Mari Glass-Clarke – Senior Director, Global Commercial Effectiveness & Global Sales Excellence – QIAGEN
Recently, we had an opportunity to connect again with Mari Glass-Clarke, a Senior Sales Leader at QIAGEN. and listen to her thinking on team selling, coaching and training salespeople to develop their talent to the highest possible level. Our first interview with Mari was fascinating and that article is a great read. In this interview we touched on topics including:
- Build the Fundamentals First
- Practice The Way Sports Teams Do
- Manage From The Field
- Preparation Is Key To Success
- “Platinum Rule” And High Awareness Selling “Platinum Rule” And High Awareness Selling>
Early in the interview, Mari said something that really framed the rest of our conversation,
“No matter what sales process or approach you’re using, whether it’s Consultative Selling or Solutions Selling or even Spin Selling, it all boils down to the basics: Opening the call, active listening, asking good questions, summarizing next steps, and an effective close. These are the foundational skills all sales reps must be able to deliver; much like the physical talent an athlete needs to deliver to make a sports team.”

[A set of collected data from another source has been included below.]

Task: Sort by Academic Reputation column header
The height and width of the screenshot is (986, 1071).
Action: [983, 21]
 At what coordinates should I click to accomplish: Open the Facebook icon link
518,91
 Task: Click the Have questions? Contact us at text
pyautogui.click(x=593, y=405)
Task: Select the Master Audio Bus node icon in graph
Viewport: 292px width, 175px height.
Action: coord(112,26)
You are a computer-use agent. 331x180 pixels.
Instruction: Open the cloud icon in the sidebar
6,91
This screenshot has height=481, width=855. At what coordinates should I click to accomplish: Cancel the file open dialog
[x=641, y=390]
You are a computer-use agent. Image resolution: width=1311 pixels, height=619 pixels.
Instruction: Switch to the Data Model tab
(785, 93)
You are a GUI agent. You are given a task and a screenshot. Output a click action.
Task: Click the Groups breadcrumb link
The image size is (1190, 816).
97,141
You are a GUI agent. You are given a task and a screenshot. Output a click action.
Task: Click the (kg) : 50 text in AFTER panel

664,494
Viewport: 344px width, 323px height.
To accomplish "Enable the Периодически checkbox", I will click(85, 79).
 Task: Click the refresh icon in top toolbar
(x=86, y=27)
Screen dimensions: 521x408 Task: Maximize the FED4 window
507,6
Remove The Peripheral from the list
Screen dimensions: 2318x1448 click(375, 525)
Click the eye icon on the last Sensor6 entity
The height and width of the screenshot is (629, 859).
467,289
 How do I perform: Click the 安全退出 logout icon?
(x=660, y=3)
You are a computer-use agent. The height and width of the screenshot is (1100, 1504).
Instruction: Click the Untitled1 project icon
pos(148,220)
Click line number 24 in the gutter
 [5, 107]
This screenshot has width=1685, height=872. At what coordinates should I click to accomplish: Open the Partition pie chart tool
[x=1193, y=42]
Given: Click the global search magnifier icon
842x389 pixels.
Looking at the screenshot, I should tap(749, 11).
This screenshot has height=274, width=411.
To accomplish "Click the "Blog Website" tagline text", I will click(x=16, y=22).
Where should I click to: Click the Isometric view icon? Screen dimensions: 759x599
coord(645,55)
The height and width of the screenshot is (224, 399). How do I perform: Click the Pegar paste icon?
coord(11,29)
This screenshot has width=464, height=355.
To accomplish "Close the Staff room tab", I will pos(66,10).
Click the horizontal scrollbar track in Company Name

It’s these foundational skills that training and coaching must focus on to prepare a higher percentage of the sales team to succeed. Too often, salespeople head into sales meetings without the confidence and skill to ask the right questions, so they make the most common mistake, talking too much. Then, instead of skillfully summarizing at the right time to set up closing steps, they get nervous, ask a few low risk closed-ended questions that get a lukewarm response and end the meeting offering to send more information and “get back to you in a couple of weeks.” This is not the way top performers close and sales teams need to learn to practice in a way that eliminates these rookie mistakes that 70% of all salespeople make.
Practice the Way Sports Teams Do
Nearly anyone watching the Olympics is amazed at the level of athletic performance teams get to and how consistently records are broken, year after year. This is all possible because of an approach to training that is quite different from how most sales teams practice and train. Mari explanis:
“Sales teams need to learn to practice the way sports teams do through ‘role play practices’ that allow the sales team to play off each other’s strengths. This is how universities have evolved over the past 20 years. Most of them have ‘Cohorts’ or team-oriented learning and that kind of learning teaches not only ‘what you do, but how you do it.’ I think sales teams need to do a lot more of team selling through a ‘team practice” approach. Sales managers need to be actively involved – like a team’s quarterback, for example, and have the willingness to practice with their sales teams and not be the ‘Head Coach’ watching from the sidelines. Sales managers should be ambassadors of sales skill techniques and practice with their teams. Being able to practice and learn together is a big advantage if sales managers are willing to do that.”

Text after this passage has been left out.